Introducción al TDAH de alto funcionamiento
El TDAH de alto funcionamiento es un subtipo único del Trastorno por Déficit de Atención e Hiperactividad (TDAH) caracterizado por la capacidad de una persona para controlar los síntomas hasta un grado que le permite desenvolverse con eficacia en la vida cotidiana. A pesar de ello, las personas con TDAH de Alto Funcionamiento siguen enfrentándose a retos considerables que pueden repercutir en su trabajo, sus relaciones y su autoestima. A diferencia de las formas más manifiestas de TDAH, el TDAH de Alto Funcionamiento suele ser más sutil, lo que dificulta su reconocimiento y diagnóstico.
Las personas con esta afección pueden haber desarrollado estrategias de afrontamiento que enmascaran sus síntomas, que pueden incluir la interiorización de su hiperactividad o la búsqueda de formas creativas de gestionar los déficits de atención. Como sus luchas son menos visibles, a menudo pasan desapercibidas para sus compañeros, educadores e incluso profesionales de la salud. Esta falta de reconocimiento puede conducir a una falta de apoyo y comprensión, por lo que es esencial aumentar la concienciación y la comprensión del TDAH de Alto Funcionamiento.

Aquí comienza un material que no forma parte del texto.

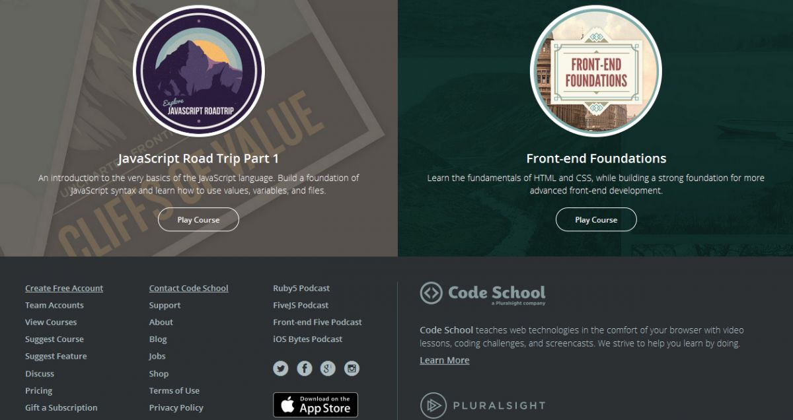Open the Ruby5 Podcast link
The image size is (793, 420).
point(301,288)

El tratamiento adecuado del TDAH de Alto Funcionamiento requiere un enfoque matizado. Implica reconocer las manifestaciones sutiles del trastorno y comprender cómo afecta a diversos aspectos de la vida, incluidos los logros académicos y profesionales, las interacciones sociales y las relaciones personales. La identificación precoz y las intervenciones adaptadas son fundamentales para ayudar a las personas con TDAH de Alto Funcionamiento a alcanzar todo su potencial.